Pour rappel, la communauté française résidente au Sénégal est évaluée entre 30 000 et 35 000 personnes, dont 22 104 sont inscrites au registre des Français établis hors de France. 70 % d’entre eux vivent à Dakar, 38 % des inscrits consulaires se déclarent binationaux (55 % estimés) et 34 % sont mineurs. La communauté sénégalaise en France est estimée entre 200 000 à 300 000 personnes.

Le dispositif diplomatique sénégalais en France est constitué d’une ambassade, de quatre consulats généraux (Paris, Lyon, Marseille, Bordeaux) et de deux agences consulaires (Le Havre et Mantes-la-Jolie), auxquels s’ajoutent quatre consuls honoraires de nationalité française en poste dans quatre villes (Lille, Nancy, Nantes, Rouen). L’effectif total des agents sénégalais est de 165 personnes, accompagnées de 185 membres de leurs familles. 50 personnes au maximum seraient susceptibles de pouvoir bénéficier d’un emploi salarié dans le cadre du présent accord.

Au Sénégal le dispositif des missions officielles au sens de l’accord est composé de l’ambassade de France, du consulat général (Dakar), de l’institut français du Sénégal, des bureaux locaux de l’office français de l’immigration et de l’intégration (OFII), de l’institut de recherche et de développement (IRD), de l’agence française de développement (AFD) du centre de coopération internationale en recherche agronomique pour le développement (CIRAD) et de l’Institut Pasteur, ainsi que des « Éléments français du Sénégal » qui relèvent du ministère des armées, et du lycée homologué Jean Mermoz.

L’emploi de conjoints mariés au Sénégal, jusqu’à présent, a été possible sans difficulté particulière ni nécessité de faire valoir formellement ce dispositif. Dans le cercle de gestion du poste (ambassade + consulat général), 12 conjoints bénéficiant d’un titre de séjour spécial sont employés soit au sein du poste, soit par un employeur externe sans autre formalité que l’enregistrement préalable et la validation du contrat de travail à l’inspection du travail.

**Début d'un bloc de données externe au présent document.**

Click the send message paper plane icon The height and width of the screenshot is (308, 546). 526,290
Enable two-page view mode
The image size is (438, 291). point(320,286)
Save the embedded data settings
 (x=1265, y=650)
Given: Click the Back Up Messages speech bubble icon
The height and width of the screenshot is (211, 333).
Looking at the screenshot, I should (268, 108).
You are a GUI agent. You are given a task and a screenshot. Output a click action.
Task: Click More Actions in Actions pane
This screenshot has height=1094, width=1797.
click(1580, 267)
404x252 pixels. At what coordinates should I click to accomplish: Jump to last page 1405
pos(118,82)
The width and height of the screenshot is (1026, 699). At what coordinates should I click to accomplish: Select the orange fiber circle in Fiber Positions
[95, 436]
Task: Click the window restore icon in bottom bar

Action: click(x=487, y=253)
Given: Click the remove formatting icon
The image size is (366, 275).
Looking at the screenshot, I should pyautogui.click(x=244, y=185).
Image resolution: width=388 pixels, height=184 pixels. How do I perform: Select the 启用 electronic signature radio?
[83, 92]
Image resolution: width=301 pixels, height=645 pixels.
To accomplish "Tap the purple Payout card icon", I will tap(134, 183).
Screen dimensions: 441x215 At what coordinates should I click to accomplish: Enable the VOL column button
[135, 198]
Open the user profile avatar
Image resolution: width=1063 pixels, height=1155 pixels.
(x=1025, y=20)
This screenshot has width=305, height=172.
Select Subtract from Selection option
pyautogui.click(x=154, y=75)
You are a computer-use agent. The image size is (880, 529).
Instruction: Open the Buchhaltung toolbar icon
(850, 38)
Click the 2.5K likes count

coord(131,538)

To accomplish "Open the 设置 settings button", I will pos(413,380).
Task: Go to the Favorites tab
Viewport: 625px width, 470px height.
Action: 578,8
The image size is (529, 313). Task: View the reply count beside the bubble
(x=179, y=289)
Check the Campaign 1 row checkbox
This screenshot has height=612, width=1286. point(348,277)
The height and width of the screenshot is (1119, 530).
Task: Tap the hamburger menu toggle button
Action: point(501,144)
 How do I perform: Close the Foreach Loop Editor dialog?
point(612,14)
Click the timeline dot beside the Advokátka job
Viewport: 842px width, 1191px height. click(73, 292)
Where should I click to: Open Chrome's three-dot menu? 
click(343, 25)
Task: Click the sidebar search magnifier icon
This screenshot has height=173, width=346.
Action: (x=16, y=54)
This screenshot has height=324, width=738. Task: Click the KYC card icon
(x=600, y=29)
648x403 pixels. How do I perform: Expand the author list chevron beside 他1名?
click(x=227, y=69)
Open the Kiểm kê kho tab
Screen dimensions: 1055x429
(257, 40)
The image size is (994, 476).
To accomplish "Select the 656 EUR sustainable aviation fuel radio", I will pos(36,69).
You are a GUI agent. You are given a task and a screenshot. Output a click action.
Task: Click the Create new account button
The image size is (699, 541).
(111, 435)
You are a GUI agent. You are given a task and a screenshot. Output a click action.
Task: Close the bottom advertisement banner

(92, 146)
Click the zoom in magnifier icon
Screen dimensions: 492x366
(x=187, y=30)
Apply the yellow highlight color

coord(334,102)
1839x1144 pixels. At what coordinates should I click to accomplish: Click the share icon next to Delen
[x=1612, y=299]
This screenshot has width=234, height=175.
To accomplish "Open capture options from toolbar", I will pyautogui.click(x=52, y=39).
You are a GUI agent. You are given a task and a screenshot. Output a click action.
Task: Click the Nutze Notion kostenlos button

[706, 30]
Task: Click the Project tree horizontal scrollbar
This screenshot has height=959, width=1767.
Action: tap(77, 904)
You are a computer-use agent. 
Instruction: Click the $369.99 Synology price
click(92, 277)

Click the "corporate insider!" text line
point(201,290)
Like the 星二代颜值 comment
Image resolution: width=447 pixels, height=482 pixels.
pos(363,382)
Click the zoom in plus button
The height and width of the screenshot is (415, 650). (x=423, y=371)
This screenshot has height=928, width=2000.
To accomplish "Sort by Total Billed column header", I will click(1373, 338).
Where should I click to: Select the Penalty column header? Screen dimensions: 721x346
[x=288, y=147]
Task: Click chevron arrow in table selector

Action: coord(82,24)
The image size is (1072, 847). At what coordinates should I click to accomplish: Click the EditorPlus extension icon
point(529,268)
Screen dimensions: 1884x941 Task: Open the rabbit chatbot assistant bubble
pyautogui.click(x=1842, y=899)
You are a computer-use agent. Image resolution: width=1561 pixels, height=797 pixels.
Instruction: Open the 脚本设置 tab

Du fait de cette facilité, et de l’absence d’intervention du poste diplomatique, il n’y a pas eu de recensement particulier des besoins au-delà des personnels directement gérés par le secrétariat général de l’ambassade.

Les bénéficiaires des dispositions de l’accord, à savoir les personnes vivant au foyer du membre de la mission officielle et qui disposent d’un titre de séjour spécial délivré par le ministère des affaires étrangères de l’État sénégalais, pourront exercer toute activité professionnelle salariée ou non salariée. Ces personnes sont ainsi susceptibles de travailler pour des entreprises françaises implantées au Sénégal.

Pour rappel, la France est le premier investisseur au Sénégal, avec 40 % du stock d’investissements directs étrangers (IDE) et près de 250 entreprises implantées dans le pays, générant environ 30 000 emplois directs et environ 25 % des recettes fiscales. Elles sont présentes dans de nombreux secteurs, notamment les infrastructures, les énergies, l’agroalimentaire, l’eau et la distribution. La France est également le premier partenaire commercial du Sénégal, avec une part de marché de 12 % en 2021.

En revanche, il convient de souligner qu’au sein des entreprises sénégalaises, les salaires sont très faibles à l’aune des niveaux de salaire français et que la maîtrise du wolof est souvent indispensable. Au sein des entreprises françaises et étrangères, peu de postes sont en pratique accessibles aux conjoints d’expatriés ([5]). Au sein des institutions multilatérales, les seuls postes accessibles sont les postes d’agents de droit local, avec là encore des niveaux de salaire faibles et une maîtrise du wolof utile et souvent indispensable.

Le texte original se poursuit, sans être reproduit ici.